4. Physical changes caused by virus.
That looked like a good start, and so I took Giant Boy’s ubiquitous pad of drawing paper away from him while we waited for Mrs. Chance to get done at work. I jotted down some notes about traits of the infected:
Trait 1: The host’s lymph nodes swell into buboes. These buboes fill with a mixture of blood, pus, and live virus. Not only can they pop if roughly handled, the virus changes the host’s body so that the host can vent its buboes’ contents via the mouth and nose.
Trait 2: The infected do not respirate the way humans do. Their lungs do not serve any particular purpose. More physiological changes, however, give an infected the ability to voluntarily control its thoracic diaphragm. By contracting or relaxing this muscle, an infected can inhale or exhale, permitting it produce limited vocalizations. The infected cannot speak, except perhaps single syllable words that would be more hissed than articulated, but they can growl, moan, et cetera.

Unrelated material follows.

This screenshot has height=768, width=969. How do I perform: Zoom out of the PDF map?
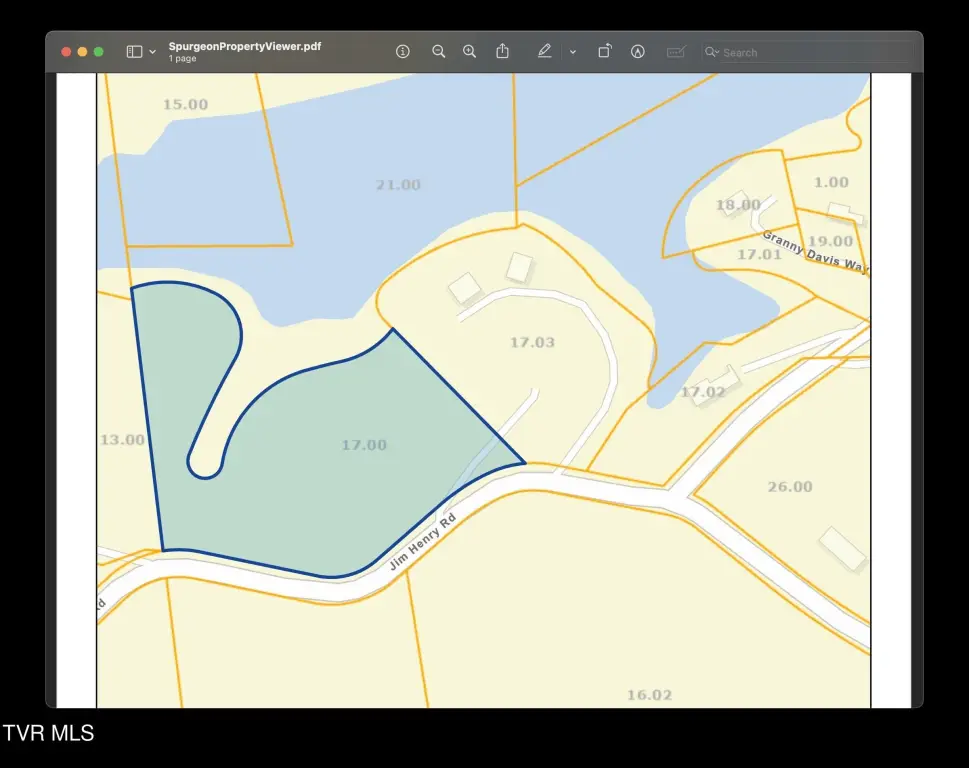click(438, 52)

Trait 3: Further physiological changes alter bone structure and density. The proximal and distal phalanges fuse (N.B. limited finger dexterity), and the fused bones grows into something very much like a spike. Since the bones are denser as a whole, the infected is more durable and less suspectible to injury.

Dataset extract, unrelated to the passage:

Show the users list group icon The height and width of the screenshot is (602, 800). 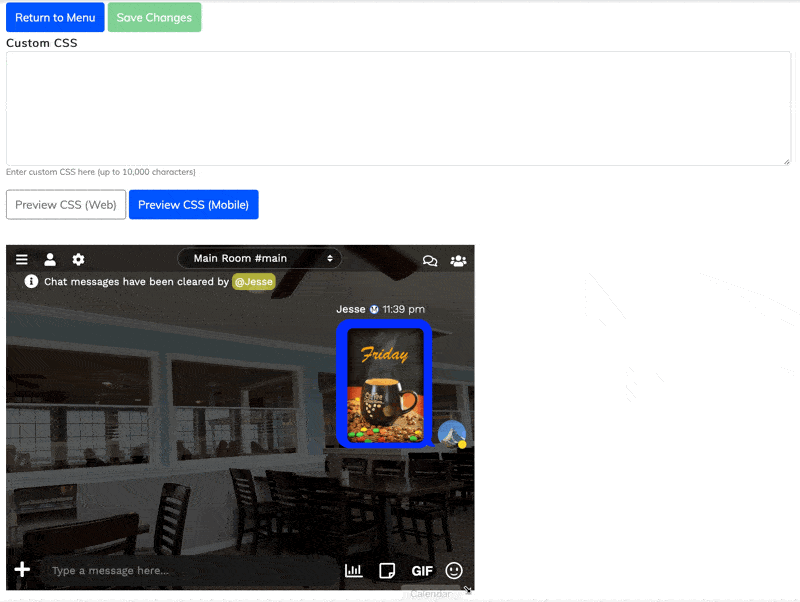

Trait 4: The infected’s brain changes as well. It enters a hyper-adrenaline state which constantly floods the infected’s body with this powerful hormone. At the same time, the nervous system is less sensitive to pain and fatigue.
Trait 5: The infected kill and eat the non-infected because uninfected human tissues contain a variety of hormones which nourish the virus. Chief among the hormones that the infected crave are arenaline and cortisol, the hormones that trigger the flight-or-fight response.
As Giant Boy read this over my shoulder (which I find annoying but tolerate because I’m so loveable), I could hear him shuddering. I think this first draft of “zombie” traits is a good start for an Old West survival horror scenario.
Next post, I’ll turn the spotlight onto the player characters. Since this looks like the sort of setting that lends itself to high levels of PC death, I need to implement some sort of “survival of the fittest” considerations that keeps the threat of death very real for characters but also makes it easy to keep the players involved in the game after their heroes get eaten.